Bunthut 13 Mar 2025 8:53 UTC
13 points
−2
for AIs, more robust adversarial examples—especially ones that work on AIs trained on different datasets—do seem to look more “reasonable” to humans.
Then I would expect they are also more objectively similar. In any case that finding is strong evidence against manipulative adversarial examples for humans—your argument is basically “there’s just this huge mess of neurons, surely somewhere in there is a way”, but if the same adversarial examples work on minds with very different architectures, then that’s clearly not why they exist. Instead, they have to be explained by some higher-level cognitive factors shared by ~anyone who gets good at interpreting a wide range of visual data.
The really obvious adversarial example of this kind in human is like, cults, or so
Cults use much stronger means than is implied by adversarial examples. For one, they can react to and reinforce your behaviour—is a screen with text promising you things for doing what it wants, with escalating impact and building a track record an adversarial example? No. Its potentially worrying, but not really distinct from generic powerseeking problems. The cult also controls a much larger fraction of your total sensory input over an extended time. Cult members spreading the cult also use tactics that require very little precision—there isn’t information transmitted to them on how to do this, beyond simple verbal instructions. Even if there are more precision-needing ways of manipulating individuals, its another thing entirely to manipulate them into repeating those high precision strategies that they couldn’t themselves execute correctly on purpose.
if you’re not personally familiar with hypnosis
I think I am a little bit. I don’t think that means what you think it does. Listening-to-action still requires comprehension of the commands, which is much lower bandwidth than vision, and its a structure thats specifically there to be controllable by others, so it’s not an indication that we are controllable to others in other bizzare ways. And you are deliberately not being so critical—you haven’t, actually, been circumvented, and there isn’t really a path to escalating power—just the fact youre willing to oey someone in a specific context. Hypnosis also ends on its own—the brain naturally tends back towards baseline, implanting a mechanism that keeps itself active indefinitely is high-precision.
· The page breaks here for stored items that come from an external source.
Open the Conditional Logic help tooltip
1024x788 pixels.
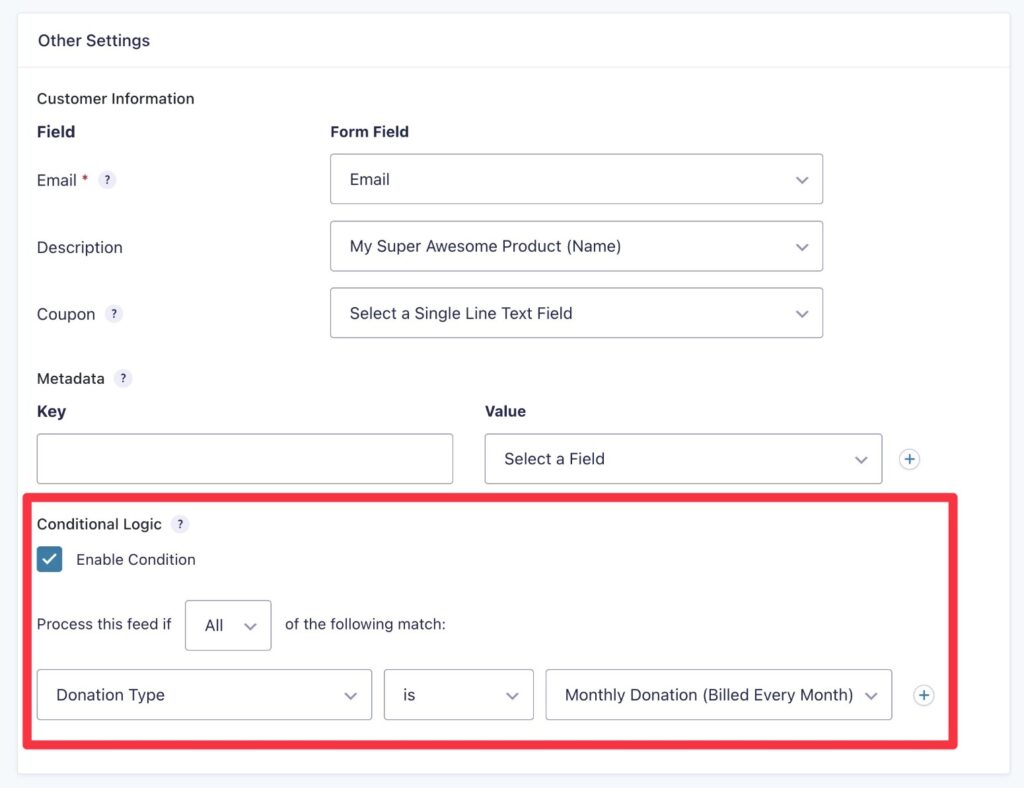tap(180, 524)
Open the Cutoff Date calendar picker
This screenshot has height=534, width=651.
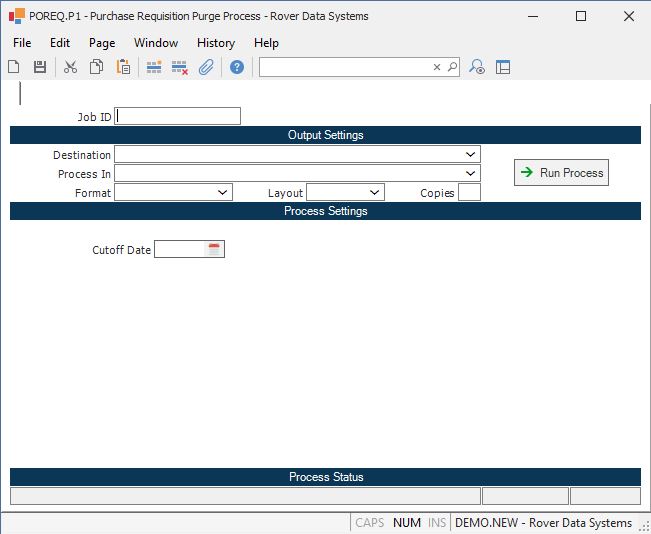[214, 249]
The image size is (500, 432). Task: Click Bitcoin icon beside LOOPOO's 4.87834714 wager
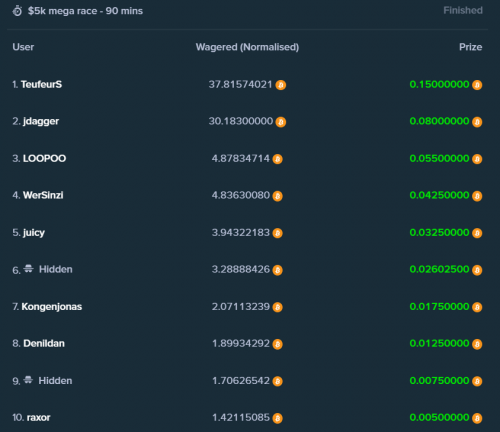(277, 159)
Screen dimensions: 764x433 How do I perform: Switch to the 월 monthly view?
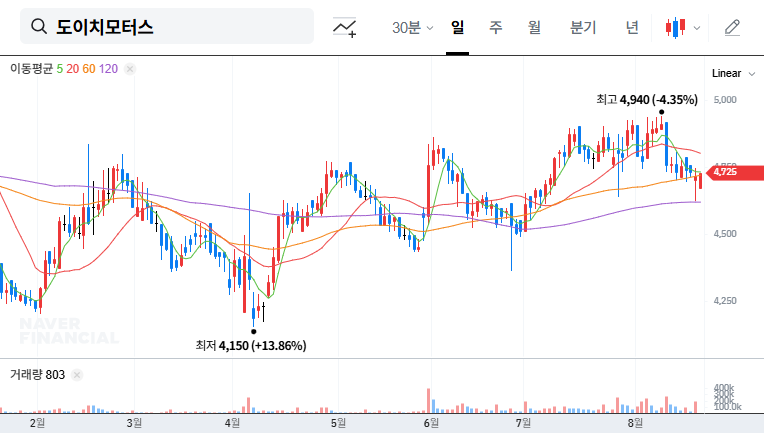534,28

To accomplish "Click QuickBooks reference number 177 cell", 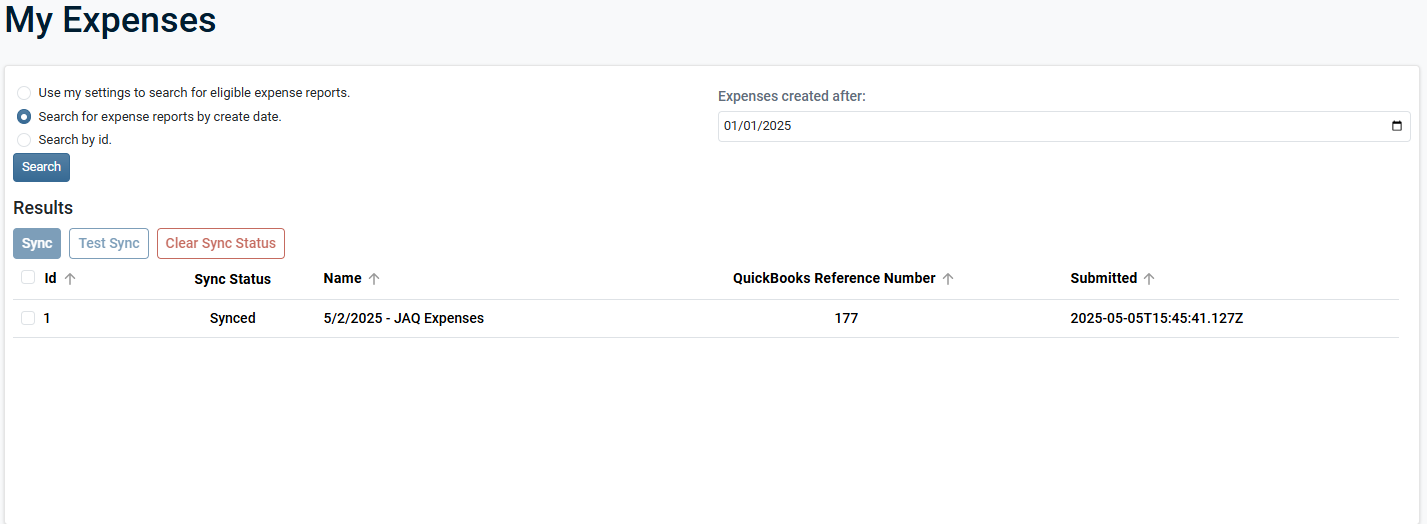I will click(x=846, y=318).
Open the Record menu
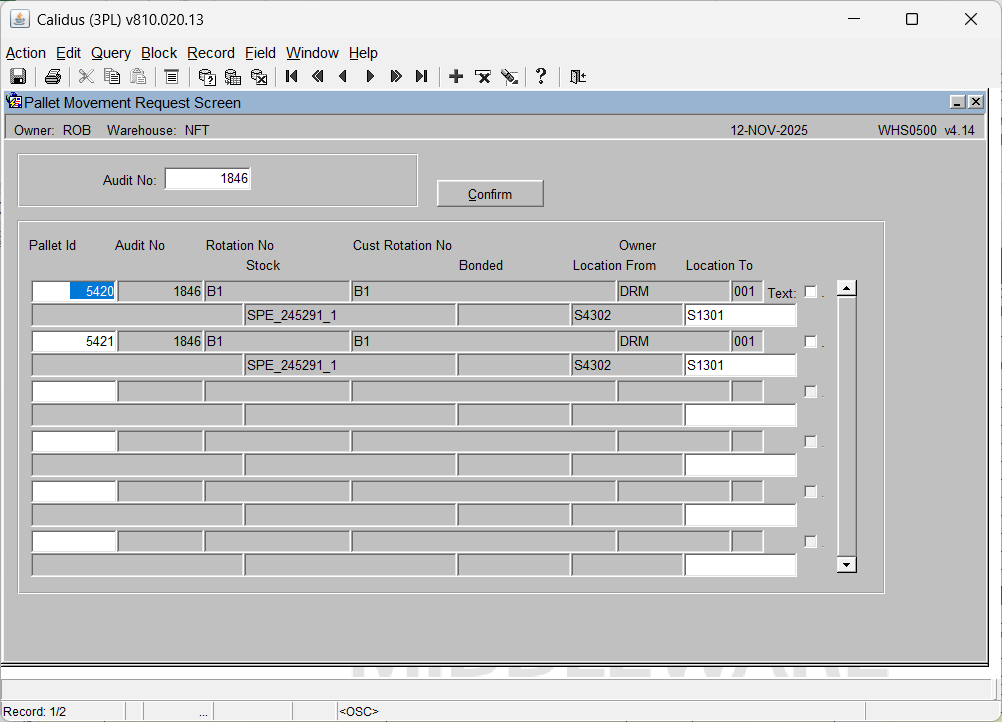The image size is (1002, 722). point(210,53)
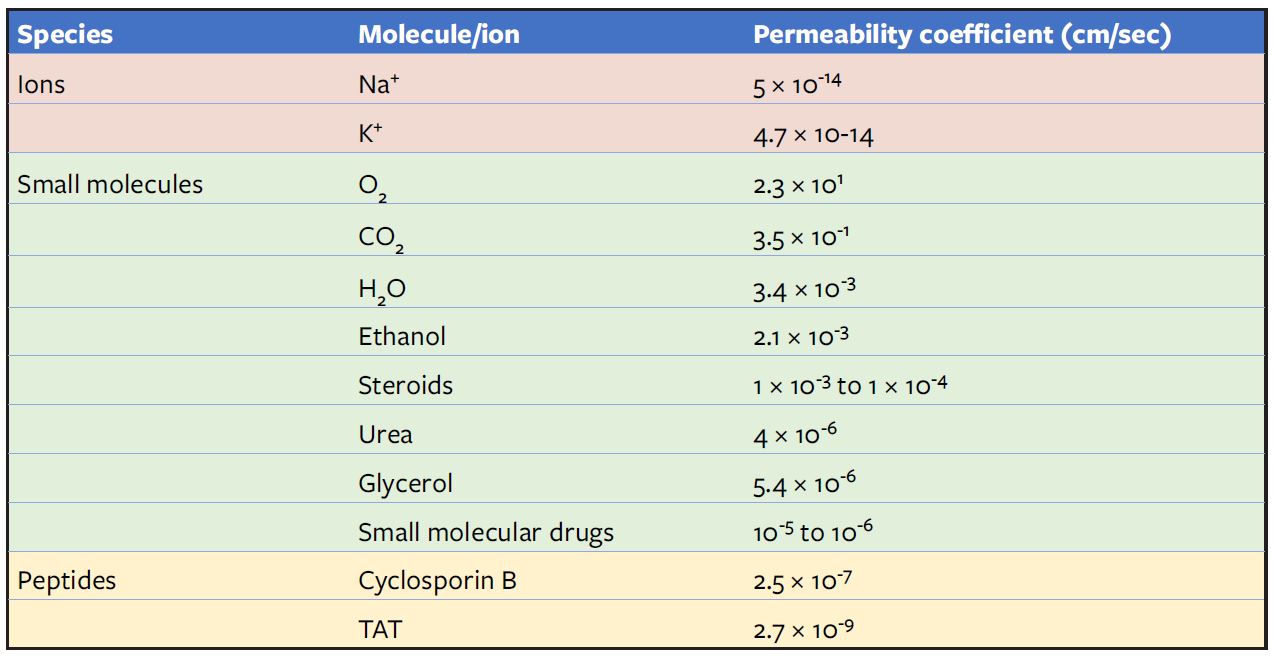The height and width of the screenshot is (656, 1274).
Task: Click the TAT peptide cell
Action: pyautogui.click(x=380, y=629)
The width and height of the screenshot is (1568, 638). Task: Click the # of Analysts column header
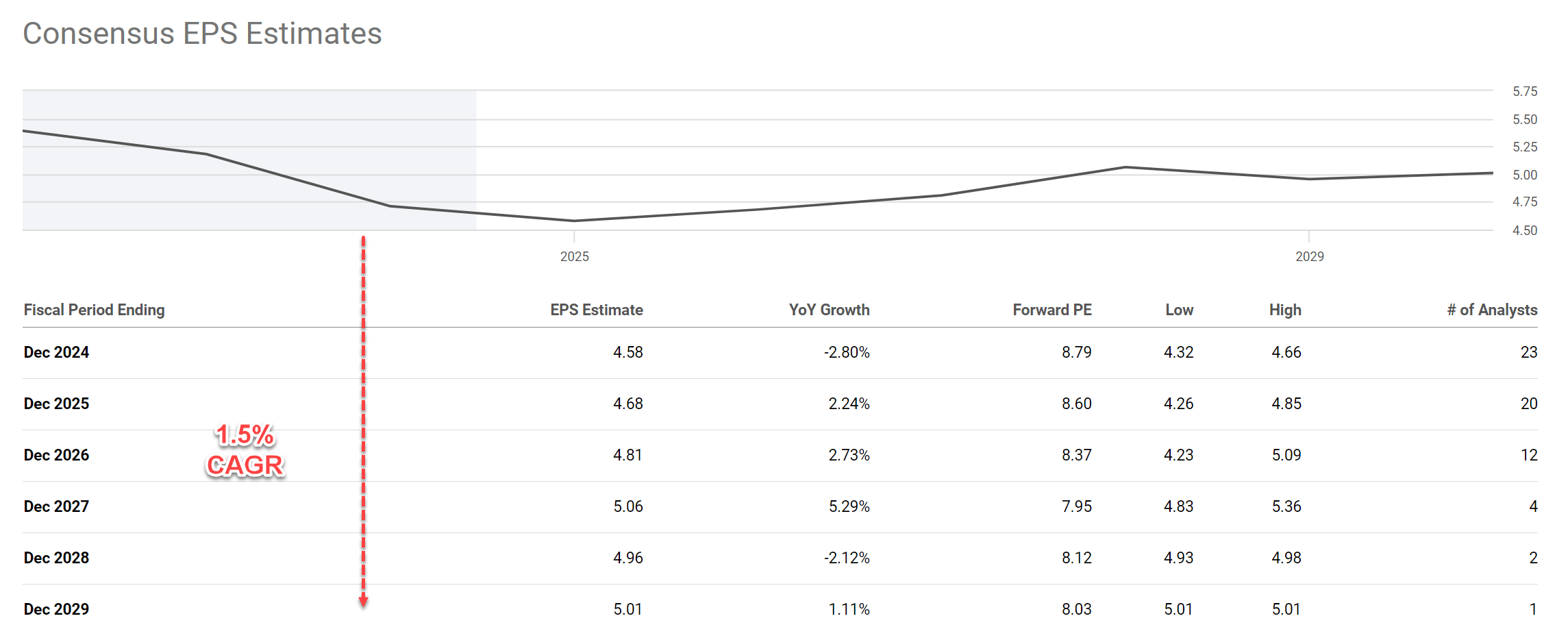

- the gears to ascension 13 Mar 2025 13:54 UTC
  2 points
  0
  Parent
  
  your argument is basically “there’s just this huge mess of neurons, surely somewhere in there is a way”,
  
  I suppose that is what I said interpreted as a deductive claim. I have more abductive/bayesian/hunch information than that, I’ve expressed some of it, but I’ve been realizing lately a lot of my intuitions are not via deductive reasoning, which can make them hard to verify or communicate. (and I’d guess that that’s a common problem, seems like the sort of thing science exists to solve.) I’m likely not well equipped to present justifiedly-convincing-to-highly-skeptical-careful-evaluator claims about this, just detailed sketches of hunches and how I got them.
  
  Your points about the limits of hypnosis seem reasonable. I agree that the foothold would only occur if the receiver is being “paid-in-dopamine”-or-something hard enough to want to become more obedient. We do seem to me to see that presented in the story—the kid being concerningly fascinated by the glitchers right off the bat as soon as they’re presented. And for what it’s worth, I think this is an exaggerated version of a thing we actually see on social media sometimes, though I’m kind of bored of this topic and would rather not expand on that deeply.